In this lab, we will modify our code from Part 1, so that they bot cannot see the entire world. Instead, the bot will only be able to see the cells surrounding the current cell, as well as cells that the bot has already seen.

Prerequisite Knowledge

This lab requires that you have the knowledge of how to create a world

Materials

To complete this lab, you will need the basic Turtle robot without any bumpers or sensors.

Possible structure with a 'home' for the sentry tasks.

Looking Around Us

Now that we've gotten the bot to move around in a world where it knows the location of all the obstacles, lets get it to navigate through a world where it doesn't know the world it's in, except for the 8 cells around it, and the path that it has already taken. To do this, we'll need to declare another world object, and initialize the same goal cell and starting cell as the perfect-knowledge world (the world we created in the previous part). We don't want to declare any obstacles in this new world (lets call it realworld) because we assume (or for what the bot can see) the world is empty. So now that we've got realworld declared with a goal, we need to start deciding where to move the bot. This requires that we write a method that looks at all the cells around our current cell to check for walls.

Building Obstacles

Next, we'll need to build obstacles in our realworld according to the cell checks that our bot has made and re-populate to adjust for all of the obstacles that we may have found in the legoworld. If there is a wall, we should call the build obstacle method in our realworld .

realworld.buildObstacle(x,y,x,y);

Moving Accordingly

Once we've updated all of the cells around our current cell and repopulated the world, it's time to decide which cell we should move to next. This can be done very simply by calling the nextcell method that we wrote in Part 1 from our realworld object. Remember that once we tell our bot to move to the next cell, we not only need to update our current position in the realworld, but also in the legoworld so that the next time we look at the cells around our current cell, we are looking at the current cell.

The animation to the right shows how one might move through the world. The top half is our realworld, a world where we can only see the cells immediately around our current cell. The bottom half is our legoworld, the perfect-knowledge world.
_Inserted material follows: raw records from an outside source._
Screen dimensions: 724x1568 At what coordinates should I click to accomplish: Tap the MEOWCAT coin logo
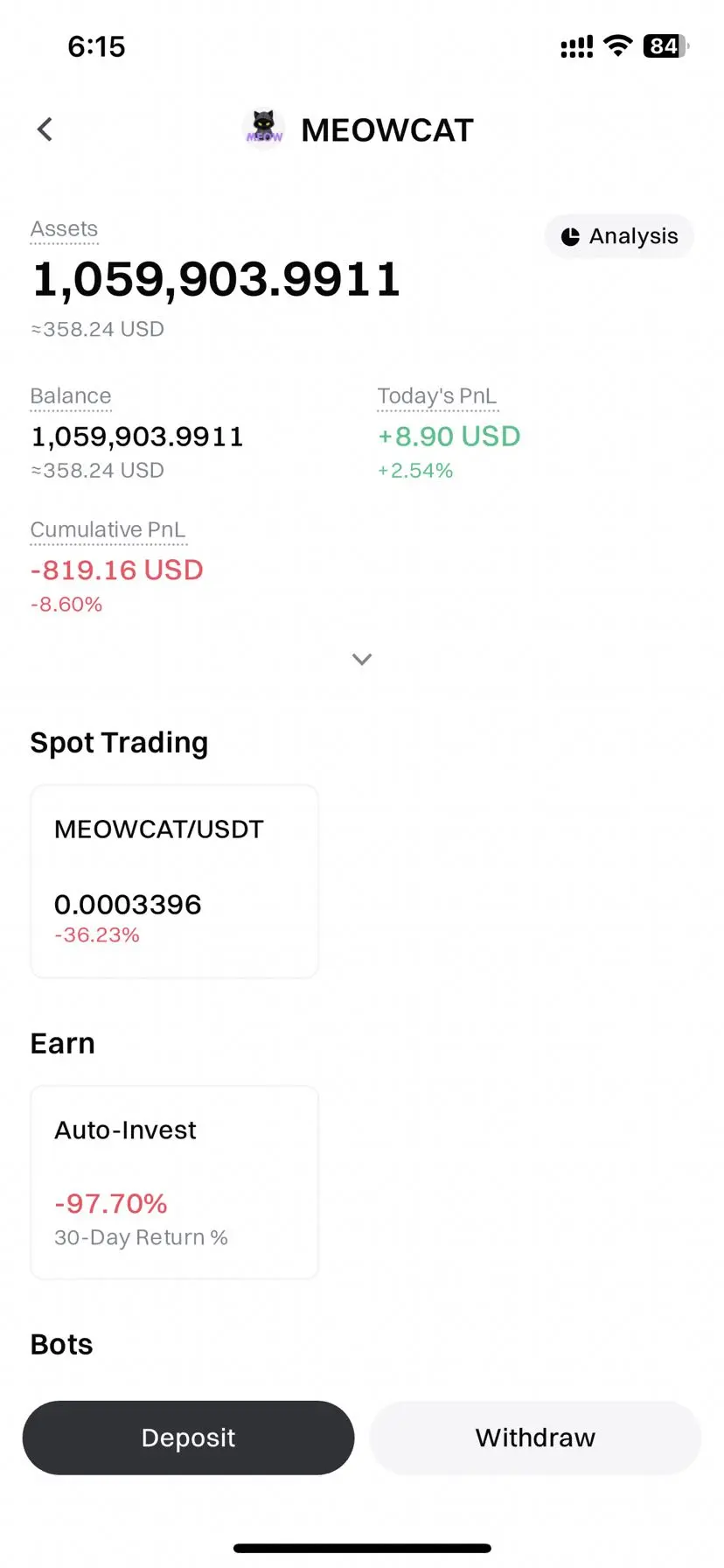tap(264, 129)
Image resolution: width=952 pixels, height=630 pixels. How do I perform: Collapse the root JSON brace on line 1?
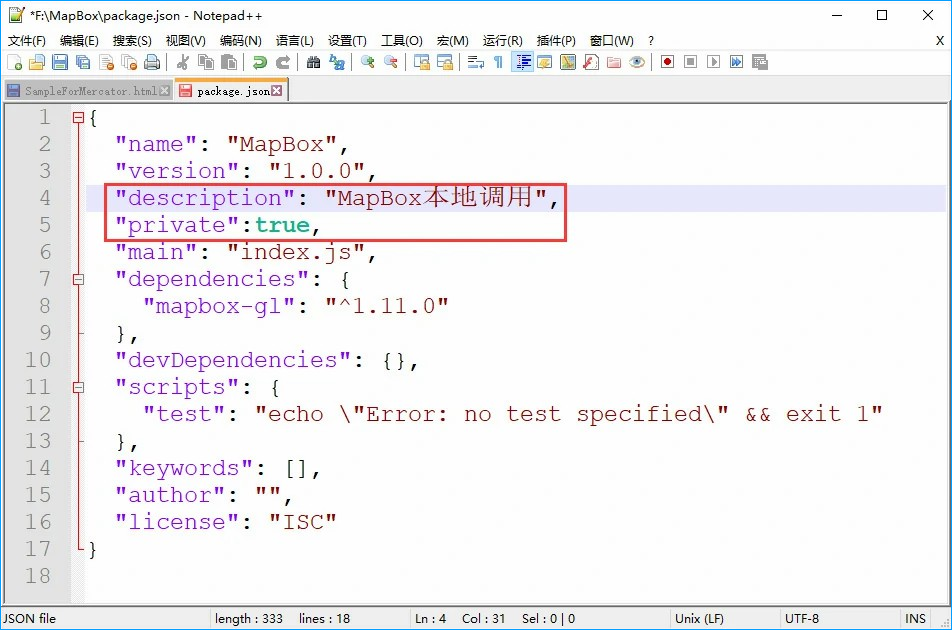[x=78, y=117]
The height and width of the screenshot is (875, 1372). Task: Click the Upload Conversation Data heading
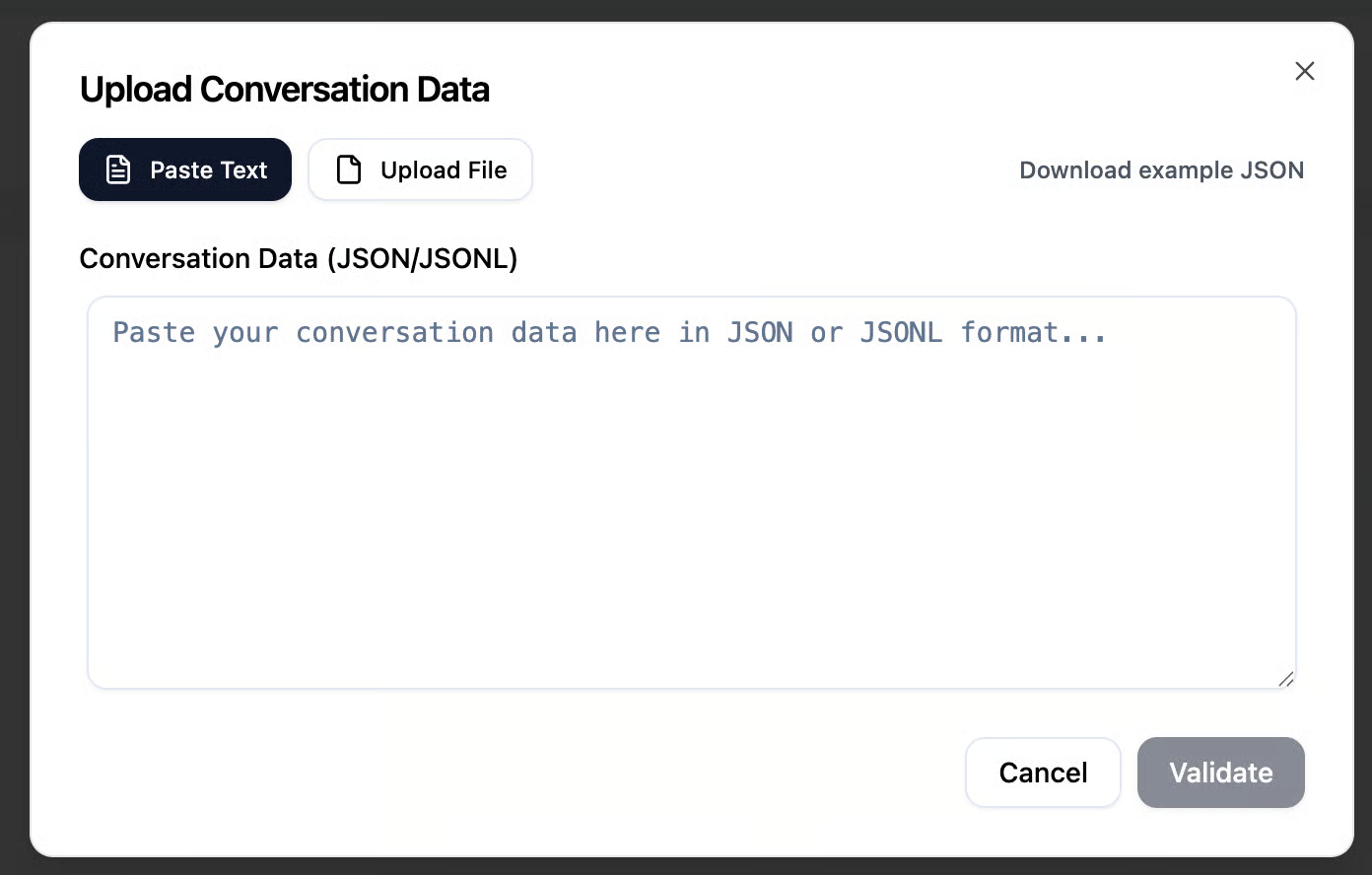coord(285,90)

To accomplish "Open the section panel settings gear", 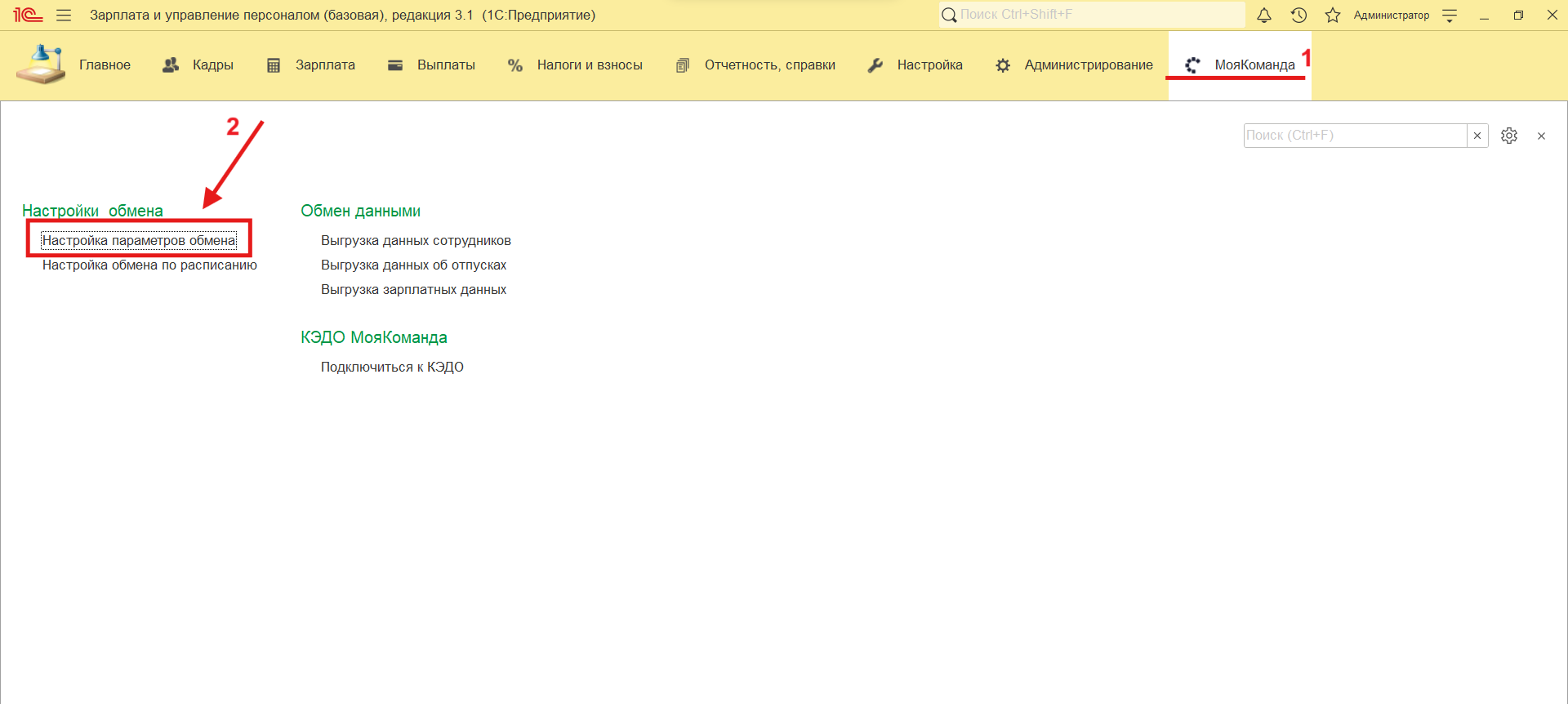I will [1508, 136].
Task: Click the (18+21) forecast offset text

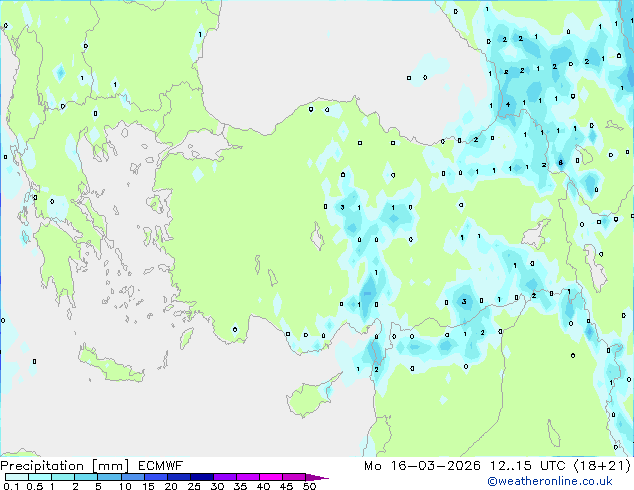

  • yellow cells = the cells around our current cell that we can see
  • dark blue cells = our current cell
  • light blue cells = cells that we've previously visited
  • black cells = obstacle cells
  • green cell = our goal cell once we've reached it
Notice how the values in the cells get updated every time the realworld finds an obstacle.

Conclusion

In this lab, you learned the following:

  • How to write a method and call it from another method.
  • How to generate random numbers.
  • How to manipulate those numbers to fit specifications.
  • How to make the Turtle play beeps.